Tornadoes occur in every month, in every year since records have been kept on tornadoes. Each state in the Continental United States can experience a tornado during any season of the year, but the likelihood of a tornado lessens in the winter months. However, tornado season changes depending on what area of the country you are in. For example, Southern states are most likely to get tornadoes in the winter. This is because the warm air of the Gulf of Mexico doesn’t reach as far into the United States as it does in the summer. Tornado season migrates toward the South Midwest (Texas, Oklahoma, Arkansas) starting in April. The season migrates further north and west as the months pass ans tornado season starts for the Upper Midwest and Mid-Atlantic in June. New England and the rest of the Northeast face tornado season in July and fortunately for us, it only lasts about six weeks in New England. More specifically in Massachusetts, you can expect to see one tornado every two years on average.
Two of natures most mysterious versions of tornadoes is the firenado and snownado. In a firenado, a pocket of really hot air at the surface mixes with cold air aloft and a slight shift in wind direction and the vortex of fire spins up and creates the firenado. These particular meteorological phenomenon are incredibly dangerous as the fire in a firenado spreads quicker than that of your normal forest fire. The snownado has opposite conditions to that of a firenado. Cold air at the surface mixes with warm air aloft causing the cyclone. The danger of a snownado is the dramatic decrease in visibility.
In 1925, the Tri-State Tornado reeked havoc through Missouri, Illinois and Indiana on March 18. The tornado lasted nearly three hours, traveled 219 miles in that time, and was the deadliest tornado in history, killing 695 and injuring over 2,000. The Tri-State Tornado caused $18 million in damage in 1925, equivalent to $1.4 billion today.
What could be more terrifying than a space tornado that could envelop the Earth, how about a tornado made of liquidized hot gas capable of burning the Earth in seconds? NASA has video of tornadoes forming on the sun. https://www.youtube.com/watch?v=HN7I9KQjVG8 These storms are thousands of degrees hot and are capable of lasting over 48 hours. The speed of the winds measured in these storms can exceed 10,000 miles per hour.

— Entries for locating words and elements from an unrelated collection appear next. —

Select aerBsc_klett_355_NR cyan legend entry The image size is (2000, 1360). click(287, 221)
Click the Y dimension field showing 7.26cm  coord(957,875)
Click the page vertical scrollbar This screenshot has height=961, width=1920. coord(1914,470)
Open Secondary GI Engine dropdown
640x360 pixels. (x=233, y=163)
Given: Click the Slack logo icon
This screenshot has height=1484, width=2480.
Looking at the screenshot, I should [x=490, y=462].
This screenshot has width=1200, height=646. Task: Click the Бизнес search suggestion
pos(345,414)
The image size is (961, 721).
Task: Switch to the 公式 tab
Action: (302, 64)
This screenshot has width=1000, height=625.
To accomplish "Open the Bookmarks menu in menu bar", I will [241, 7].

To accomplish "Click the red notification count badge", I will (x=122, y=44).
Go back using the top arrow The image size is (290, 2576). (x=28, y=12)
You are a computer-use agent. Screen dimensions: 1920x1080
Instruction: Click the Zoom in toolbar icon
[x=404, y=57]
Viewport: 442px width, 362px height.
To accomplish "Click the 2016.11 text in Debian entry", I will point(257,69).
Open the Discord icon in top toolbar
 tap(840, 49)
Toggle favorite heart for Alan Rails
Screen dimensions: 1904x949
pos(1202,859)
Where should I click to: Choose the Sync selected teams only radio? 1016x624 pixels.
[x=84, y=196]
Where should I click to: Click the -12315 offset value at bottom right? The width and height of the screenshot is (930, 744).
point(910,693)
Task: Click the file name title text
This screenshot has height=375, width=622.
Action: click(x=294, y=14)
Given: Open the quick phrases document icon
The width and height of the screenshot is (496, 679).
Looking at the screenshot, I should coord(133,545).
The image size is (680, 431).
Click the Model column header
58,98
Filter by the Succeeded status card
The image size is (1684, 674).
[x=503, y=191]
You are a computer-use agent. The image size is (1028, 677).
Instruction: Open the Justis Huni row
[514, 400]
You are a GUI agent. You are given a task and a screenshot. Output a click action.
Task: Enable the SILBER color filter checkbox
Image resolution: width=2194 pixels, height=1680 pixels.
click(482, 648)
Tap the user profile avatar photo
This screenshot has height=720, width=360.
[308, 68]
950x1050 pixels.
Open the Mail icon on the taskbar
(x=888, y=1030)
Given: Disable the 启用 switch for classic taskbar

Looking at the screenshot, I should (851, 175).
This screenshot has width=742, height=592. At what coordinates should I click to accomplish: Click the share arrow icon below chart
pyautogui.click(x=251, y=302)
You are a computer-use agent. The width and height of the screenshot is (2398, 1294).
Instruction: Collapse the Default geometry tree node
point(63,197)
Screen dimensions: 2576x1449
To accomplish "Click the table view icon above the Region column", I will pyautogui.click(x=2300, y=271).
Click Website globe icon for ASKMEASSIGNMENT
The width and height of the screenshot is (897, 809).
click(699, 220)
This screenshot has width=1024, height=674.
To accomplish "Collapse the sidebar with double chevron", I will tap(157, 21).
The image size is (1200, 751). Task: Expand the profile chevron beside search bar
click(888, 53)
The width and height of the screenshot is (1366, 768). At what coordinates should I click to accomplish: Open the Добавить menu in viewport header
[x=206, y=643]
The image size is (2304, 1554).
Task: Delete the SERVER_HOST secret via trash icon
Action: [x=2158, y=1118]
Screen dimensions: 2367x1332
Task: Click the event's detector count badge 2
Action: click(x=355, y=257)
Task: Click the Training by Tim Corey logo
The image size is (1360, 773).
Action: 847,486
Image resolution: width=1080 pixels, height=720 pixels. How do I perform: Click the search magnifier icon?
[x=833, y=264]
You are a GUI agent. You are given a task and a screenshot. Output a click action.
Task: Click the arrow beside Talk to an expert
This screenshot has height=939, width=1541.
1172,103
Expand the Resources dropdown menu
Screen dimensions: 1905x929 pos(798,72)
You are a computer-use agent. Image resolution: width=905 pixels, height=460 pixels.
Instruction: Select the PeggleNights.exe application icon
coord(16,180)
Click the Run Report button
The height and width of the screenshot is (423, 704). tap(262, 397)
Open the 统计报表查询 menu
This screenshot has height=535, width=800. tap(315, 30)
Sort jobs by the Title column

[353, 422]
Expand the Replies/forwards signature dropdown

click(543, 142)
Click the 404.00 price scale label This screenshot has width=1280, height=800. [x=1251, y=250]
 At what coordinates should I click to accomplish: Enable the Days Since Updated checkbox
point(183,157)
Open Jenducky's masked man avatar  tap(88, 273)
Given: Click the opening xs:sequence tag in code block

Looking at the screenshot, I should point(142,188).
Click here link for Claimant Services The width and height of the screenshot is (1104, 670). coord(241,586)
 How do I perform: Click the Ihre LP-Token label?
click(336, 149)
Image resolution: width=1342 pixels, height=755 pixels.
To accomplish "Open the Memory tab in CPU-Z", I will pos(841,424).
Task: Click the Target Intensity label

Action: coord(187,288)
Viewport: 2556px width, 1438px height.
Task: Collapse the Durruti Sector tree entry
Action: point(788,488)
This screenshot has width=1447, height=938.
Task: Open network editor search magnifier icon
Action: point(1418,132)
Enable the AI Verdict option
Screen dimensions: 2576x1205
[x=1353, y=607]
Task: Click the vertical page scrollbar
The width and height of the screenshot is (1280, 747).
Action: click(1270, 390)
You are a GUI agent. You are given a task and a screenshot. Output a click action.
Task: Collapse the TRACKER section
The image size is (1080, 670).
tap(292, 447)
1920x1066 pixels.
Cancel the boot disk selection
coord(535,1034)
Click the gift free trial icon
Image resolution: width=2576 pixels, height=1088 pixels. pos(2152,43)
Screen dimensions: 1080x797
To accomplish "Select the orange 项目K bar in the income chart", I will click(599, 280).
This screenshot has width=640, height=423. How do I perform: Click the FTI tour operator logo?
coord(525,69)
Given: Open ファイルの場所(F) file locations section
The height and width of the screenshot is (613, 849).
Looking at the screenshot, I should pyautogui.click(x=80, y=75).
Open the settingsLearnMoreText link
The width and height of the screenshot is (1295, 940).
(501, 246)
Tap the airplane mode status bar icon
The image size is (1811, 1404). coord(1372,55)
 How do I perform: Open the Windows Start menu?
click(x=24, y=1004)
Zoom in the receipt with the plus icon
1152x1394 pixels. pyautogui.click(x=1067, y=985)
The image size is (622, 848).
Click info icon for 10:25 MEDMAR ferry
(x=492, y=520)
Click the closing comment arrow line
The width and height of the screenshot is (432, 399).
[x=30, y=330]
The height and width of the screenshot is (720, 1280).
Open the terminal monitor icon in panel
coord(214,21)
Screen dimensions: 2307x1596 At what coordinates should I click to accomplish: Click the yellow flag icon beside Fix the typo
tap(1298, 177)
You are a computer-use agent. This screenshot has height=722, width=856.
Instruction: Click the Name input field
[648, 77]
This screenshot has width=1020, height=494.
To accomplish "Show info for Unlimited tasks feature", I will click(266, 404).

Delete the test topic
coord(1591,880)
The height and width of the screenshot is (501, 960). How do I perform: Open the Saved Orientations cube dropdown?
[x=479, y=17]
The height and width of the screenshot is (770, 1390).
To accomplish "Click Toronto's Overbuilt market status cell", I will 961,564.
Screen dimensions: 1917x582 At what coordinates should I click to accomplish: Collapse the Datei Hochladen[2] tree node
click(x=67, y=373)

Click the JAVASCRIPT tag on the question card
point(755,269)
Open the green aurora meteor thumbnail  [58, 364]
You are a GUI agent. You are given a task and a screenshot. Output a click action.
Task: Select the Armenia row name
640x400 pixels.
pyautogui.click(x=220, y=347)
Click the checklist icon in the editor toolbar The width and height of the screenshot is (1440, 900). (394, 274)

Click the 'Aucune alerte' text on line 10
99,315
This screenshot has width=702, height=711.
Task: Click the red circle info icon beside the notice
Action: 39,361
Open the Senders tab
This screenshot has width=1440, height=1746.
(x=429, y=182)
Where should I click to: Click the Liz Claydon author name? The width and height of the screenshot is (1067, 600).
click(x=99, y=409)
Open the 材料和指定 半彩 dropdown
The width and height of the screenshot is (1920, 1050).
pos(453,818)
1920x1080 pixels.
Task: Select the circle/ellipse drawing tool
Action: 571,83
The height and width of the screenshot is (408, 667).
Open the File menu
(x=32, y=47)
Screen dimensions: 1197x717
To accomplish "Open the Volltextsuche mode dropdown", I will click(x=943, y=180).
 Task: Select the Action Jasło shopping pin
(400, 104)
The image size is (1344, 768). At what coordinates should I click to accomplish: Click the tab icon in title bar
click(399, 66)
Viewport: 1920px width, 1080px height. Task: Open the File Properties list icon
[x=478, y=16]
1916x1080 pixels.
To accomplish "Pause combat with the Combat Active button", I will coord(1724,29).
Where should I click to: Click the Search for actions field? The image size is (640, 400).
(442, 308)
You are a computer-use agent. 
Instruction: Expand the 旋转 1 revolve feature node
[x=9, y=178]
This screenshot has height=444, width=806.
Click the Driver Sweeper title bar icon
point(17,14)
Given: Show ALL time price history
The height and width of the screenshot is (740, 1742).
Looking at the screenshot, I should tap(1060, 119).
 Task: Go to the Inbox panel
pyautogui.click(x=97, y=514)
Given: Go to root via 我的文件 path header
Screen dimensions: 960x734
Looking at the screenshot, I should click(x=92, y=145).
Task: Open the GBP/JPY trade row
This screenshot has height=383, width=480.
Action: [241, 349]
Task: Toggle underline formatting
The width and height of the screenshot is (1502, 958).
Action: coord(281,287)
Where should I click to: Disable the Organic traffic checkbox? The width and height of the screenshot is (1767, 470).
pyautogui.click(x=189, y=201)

Have you ever heard of or seen the Northern Lights? Well, scientists have discovered that the Northern Lights is actually a vortex of energy particles from the sun that spin down, interacting with the atmosphere of the Earth. Although these storms are no threat to damage Earth, they are capable of spinning over a million miles per hour and some are more than 44,000 miles long and as wide as the planet.
The popularity in chasing tornadoes has been growing ever since daredevil meteorologists have been chasing down these storms. These chasers are not your average meteorologists, they are super intelligent men and women who can predict who will be hit directly by severe weather in a given day. Storm chasers have been opening up their motor vecihles to any one willing to share the daring experience with them. Tours are now available for those willing to take on the dangerous storms. It was until last year, May 31, 2013, that the storm chasing community finally saw the dangers in their work. That day, three storm chasers lost their lives in the El Reno tornado, an F5 storm capable of winds exceeding 250 miles per hour.